I could go on quoting from the book extensively and offering my immediate responses, but sense I should get to the meat of it at the risk of skipping many more salient points. On page 96 he calls this resistance that is at the heart of The Undercommons an “appositionality” and wonders if this could be the place “from which emerges neither self-consciousness nor knowledge of the other but an improvisation that proceeds from somewhere on the other side of an unasked question?” (My emphasis.) Here is a notion near and dear to my own heart. My own poetics are based on this for many reasons. My love of Jazz is because of its improvisational nature and the feeling one gets from deep immersion in the moment. It’s the key to the projective/organic/impersonal stance toward poem-making because it allows us the opportunity to be a medium for forces greater than ourselves. It is why this poetics IS a cosmology, because it is a way of being guided. One only has to clean up their own intention and surrender to that larger force, trust in language which has a greater field than any individual, trust in The Muse, however one defines that, trust in the ancestors, genetic or poetic, trust in the Divine life force, the Collective Unconscious, the Great Mystery, The Single Intelligence (as Olson put it) in any number of ways you can articulate or imagine it. These are MY notions extrapolated from Harney and Moten’s mention of improvisation, but these are my notes and they (I think) would be pleased to read this validation of this thinking with this illustration. One of the best concerts I ever saw was Fred Anderson, Hamid Drake and William Parker at the Rainier Valley Cultural Center, October 29, 2001. Two sets of 45 minutes each, completely improvised with Anderson on tenor saxophone, Parker on bass and Hamid Drake on drums, including a frame drum. After the show, in an altered state, I asked Drake where the force came from that made this concert so remarkable and his answer: “Wasn’t me. Was the Holy Ghost.”

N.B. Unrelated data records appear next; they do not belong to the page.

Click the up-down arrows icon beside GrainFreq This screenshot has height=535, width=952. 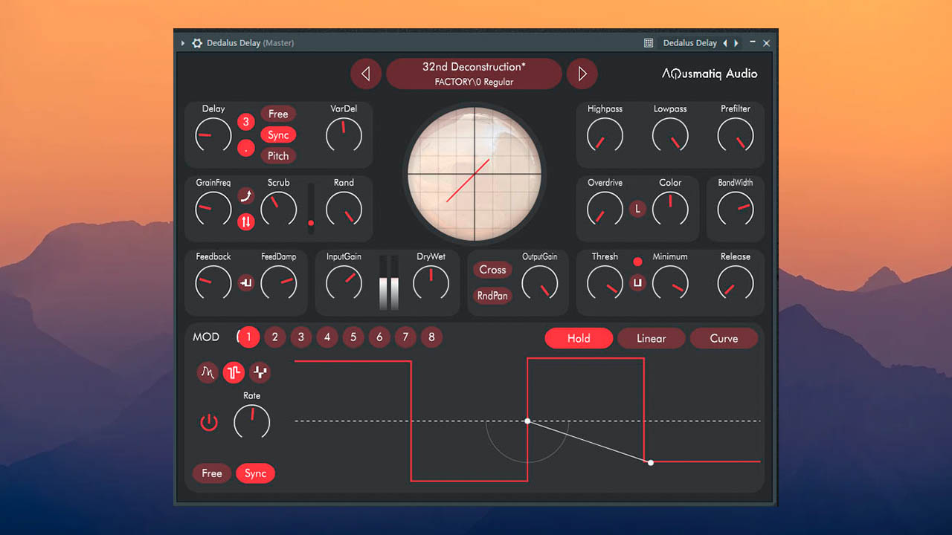tap(245, 221)
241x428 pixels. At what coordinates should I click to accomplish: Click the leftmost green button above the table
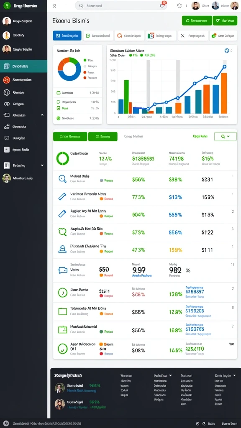click(70, 137)
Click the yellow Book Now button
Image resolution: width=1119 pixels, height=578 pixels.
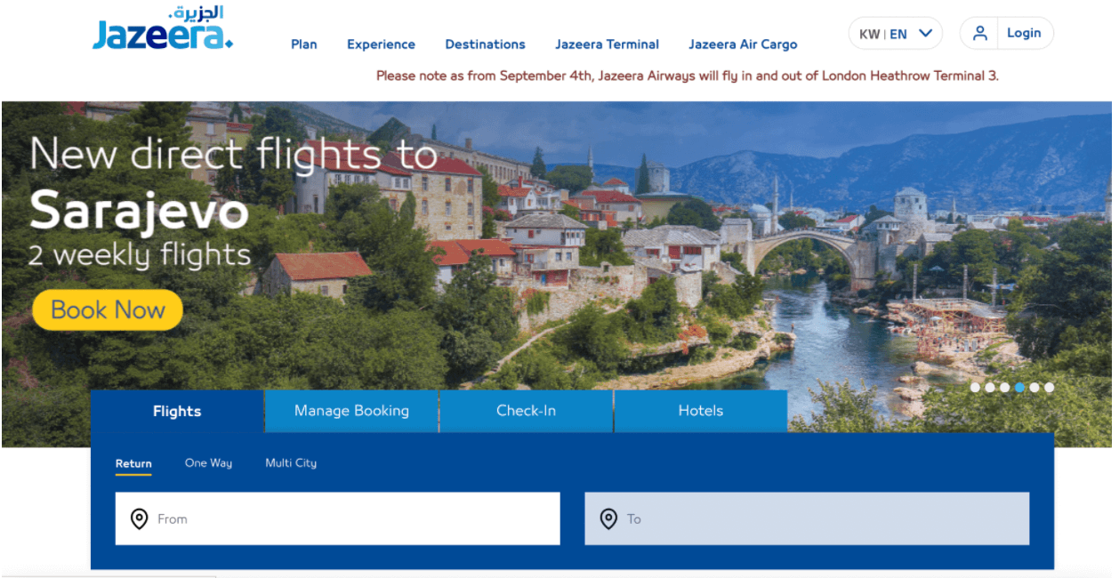(x=108, y=309)

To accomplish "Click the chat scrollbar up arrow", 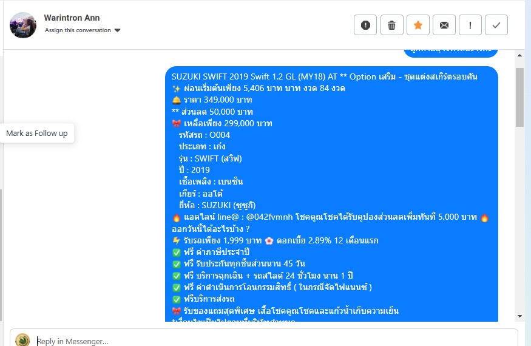I will pyautogui.click(x=519, y=55).

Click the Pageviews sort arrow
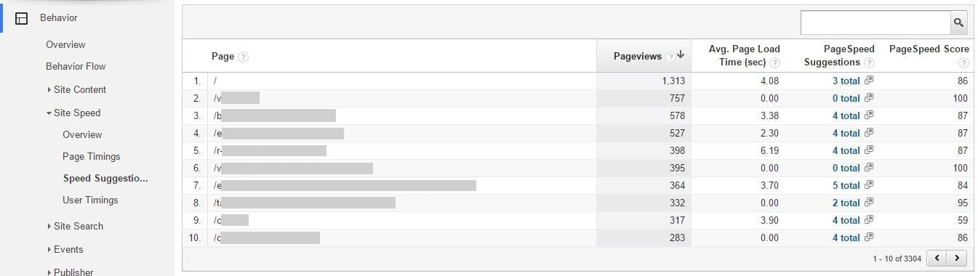680,55
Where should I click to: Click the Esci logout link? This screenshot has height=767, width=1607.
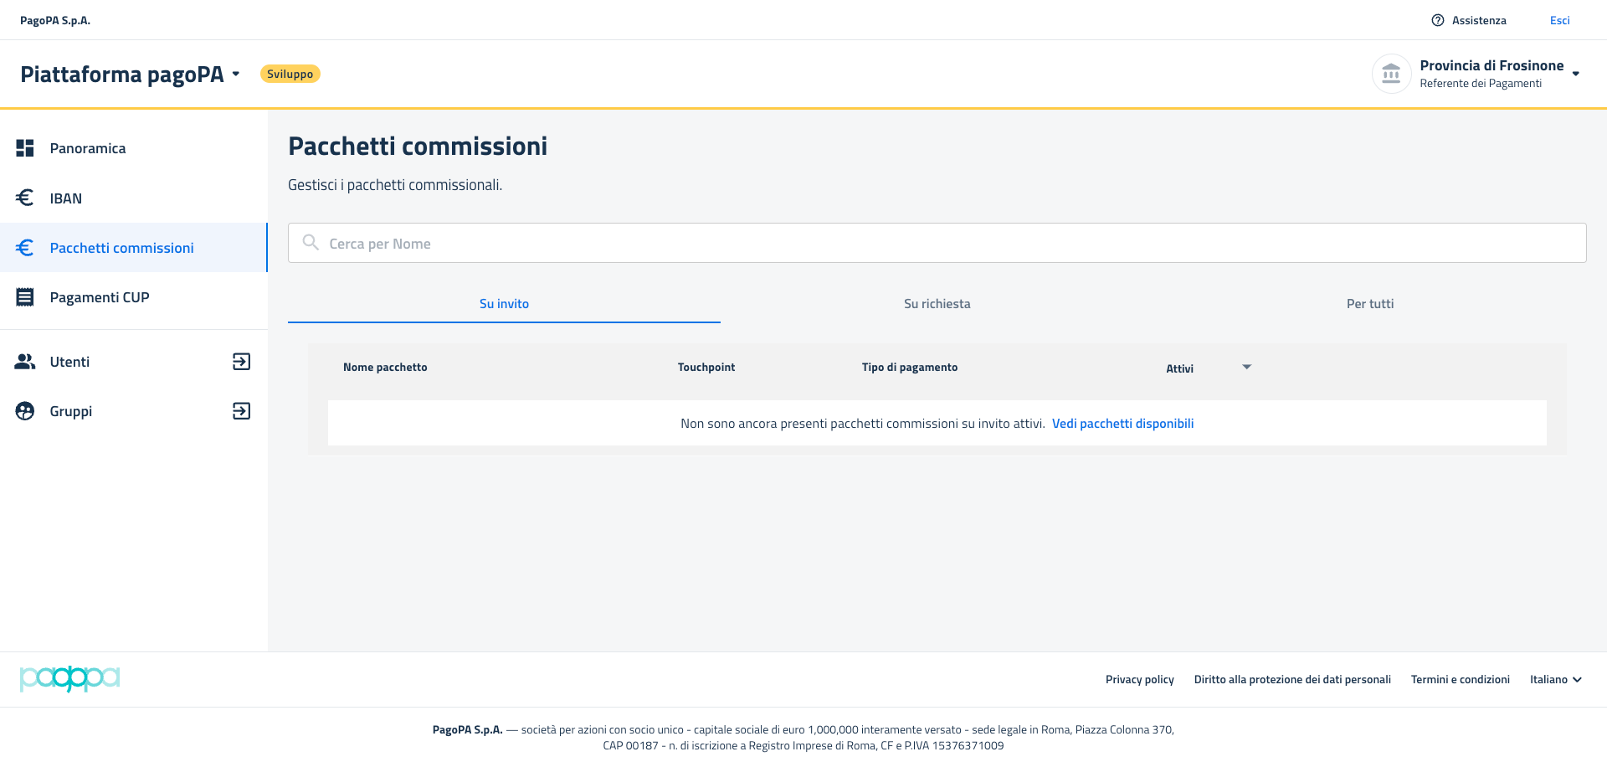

The book ends with resources/sources and before that a long interview which is helpful to better understand the concepts thrown out, but the ending sub-chapter is entitled: Hapticality. “The touch of the undercommons, the interiority of sentiment… the capacity to feel through others, for others to feel through you, for you to feel them feeling you… we hear the godfather and the old mole calling us to become, in whatever years we have, philosophers of the feel” (98/99). I read this as a call to resistance and compassion; to action.
I had not read that when I suggested The Undercommons as the name of a literary salon I intend to create with Matt Trease, Courtney Hudak, Saundra Fleming and others interested in pursuing ongoing study on the first Mondays of the month at 6:30pm. I envision this as lively, supportive, compassionate and intimate. I see it as a group that actively supports the individuation of all attendees. It starts October 7.